Venue: Campus Drie Eiken, C1.09 - Universiteitsplein 1 - 2610 Antwerpen-Wilrijk (route: UAntwerpen, Campus Drie Eiken)

Time: 5:00 PM

Organization / co-organization: Faculty of Science

PhD candidate: Ali ERFANI AGAH

Principal investigator: Patrick Meire, Eric de Deckere

Short description: PhD defence Ali ERFANI AGAH - Faculty of Science


Irrigation by wastewater poses risks for deterioration of the hydraulic soil properties and pollution of groundwater. In order to study these concerns synthetic wastewater was used on one-dimensional aerobic sand columns and the results were analyzed. A numerical model, Hydrus-1D, was used to inversely estimate water and solute transport parameters. For the simulation studies experiments from 2 different scales were chose: lysimeter -scale, and field experiments.
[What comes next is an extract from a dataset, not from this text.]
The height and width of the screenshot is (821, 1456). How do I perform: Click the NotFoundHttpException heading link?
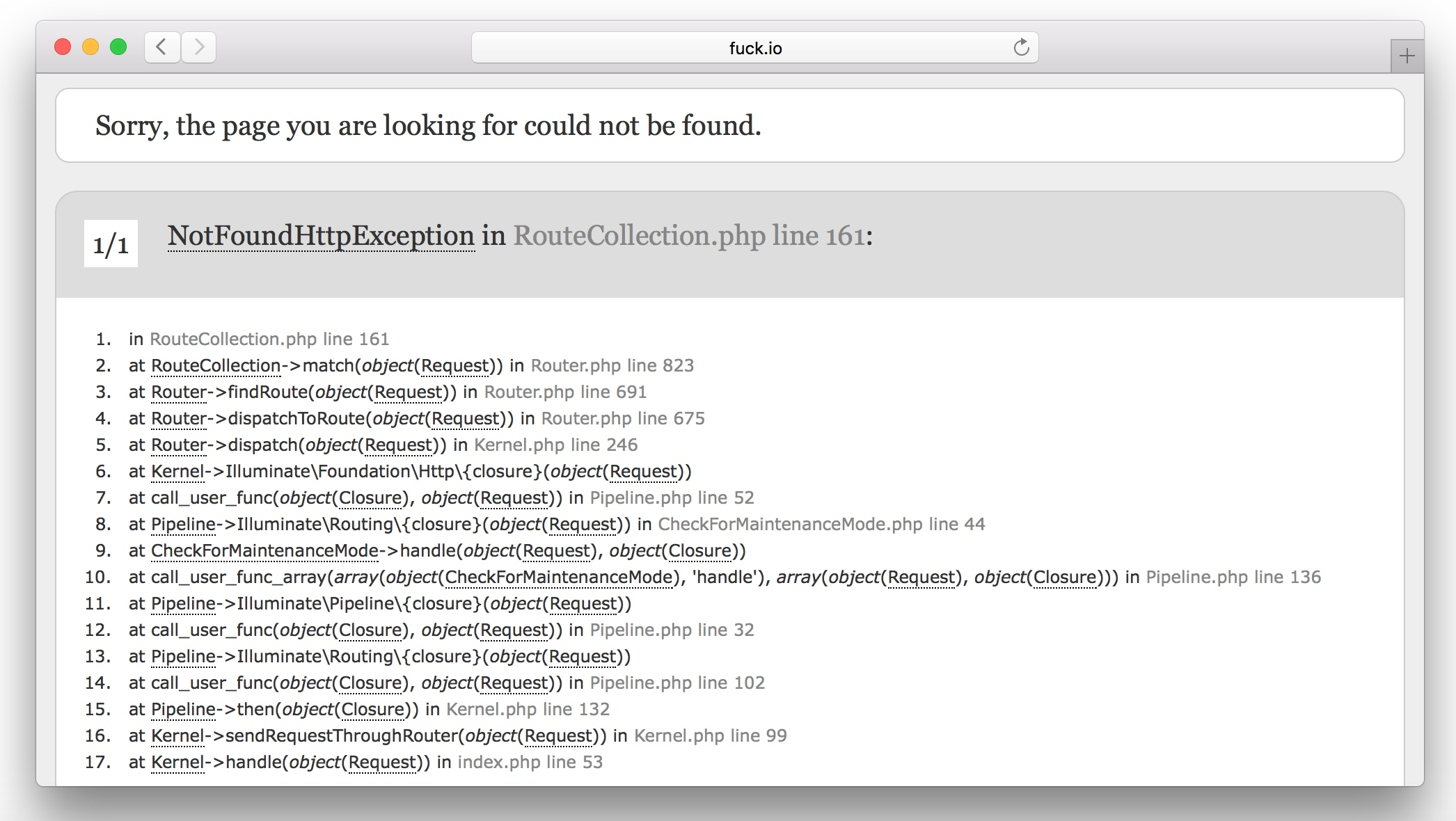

At the first stage, 12 one dimensional columns were constructed in order to characterize the water flow and transport parameters. Four irrigation treatments with different levels of Chemical Oxygen Demand (COD) were applied. Regular pulse-response tracer-tests were analyzed by a transfer-function method in order to determine the dispersion coefficient and pore-water velocity. To the numerical simulation by using HYDRUS-1D, inverse modelling was first performed by using the measured water content and relative EC data from the pulse-response experiment to estimate the soil hydraulic properties and soil longitudinal dispersivity; which were then used in inverse modeling with the COD-data to find the degradation. The analysis of variance using the changes as compared to the starting values in the same columns confirmed that there was no significant difference in hydraulic transport properties. In contrast the first-order kinetics degradation constant decreased in an identical way for all COD-treatments.

At the second stage, the soil water flow, phosphorus (P) , nitrogen (N) dynamics and Electrical conductivity (EC) were simulated by Hydrus-1D in barley-crop lysimeter on three types of soil (sandy loam, loam, and clay loam) and with four types of water (wastewater, effluent, mixture of freshwater and effluent, and freshwater) during the growing period. The results of the experiments showed that the EC of leachates, being greater than the EC of the irrigated waters, was mostly a function of the soil background salts.

The effect of irrigation water and soil type on Nitrates (NO3--N) leaching was significant (p<0.05). Maximum and minimum (NO3--N) transferred were in sandy and loam soil, respectively. Except, but NO3- leaching in the treatment of wastewater was lower in clay soil comprise loam soil. The highest and lowest NO3--N leaching was in treatments wastewater and mixture of freshwater and effluent, respectively. Maximum NO3- leaching was observed at the middle of the growing season when barley needed minimum NO3--N. Soil and plant system showed high potential in filtration and removal of NO3--N. Also, the levels of NO3--N in their leachates were below the permissible limit.

Phosphorous (PO4) transfer to the depths was insignificant and amounted to 0.6 to 1.6 percent of the P in irrigation waters. The trend of charge in nutrient concentration (N+P) was a function of plant requirement. Overall, the HYDRUS-1D model overestimated the final leaching PO4 concentrations in the soil. On the basis of the results, soil with loamy texture was considered to be the most suitable type for irrigation with wastewater and effluent.

Dilute wastewater can be suitable management strategy for reducing the leaching of impurities in the wastewater and also reduce the effects of probable hazards on soil properties. The results of this research indicate that with a proper management program in regard to the types of soil to be used, crops to be cultivated, water quality and timing manure, the negative impacts of low quality water on soil/plant/groundwater systems can be minimized.

At the final stage , numerical simulation was performed to assess the accumulation and transport of Nitrate (NO3--N) in the soil profile under different irrigation and fertilizer treatments during growing season of sugarcane crop , and to simulate water and N transport in sugarcane, finally estimating potential NO3--N leaching from filed fertilized. Results showed that decreasing the potential N fertilization strongly dependent on soil factors, climate, time, method and rate of application of fertilizer. In this study amount of leaching had a close relationship with the levels of fertilizer and irrigation water .The model had under estimation of NO3- and Ammonium (NH4+) in soil depths. After calibration this issue was removed, index of agreement (d) increased to a considerable level, and the medium error (AE) has been decreased. One reason for the good estimation of model is because of the mechanisms for solute transfer, which includes mass, molecular, or ions transfers.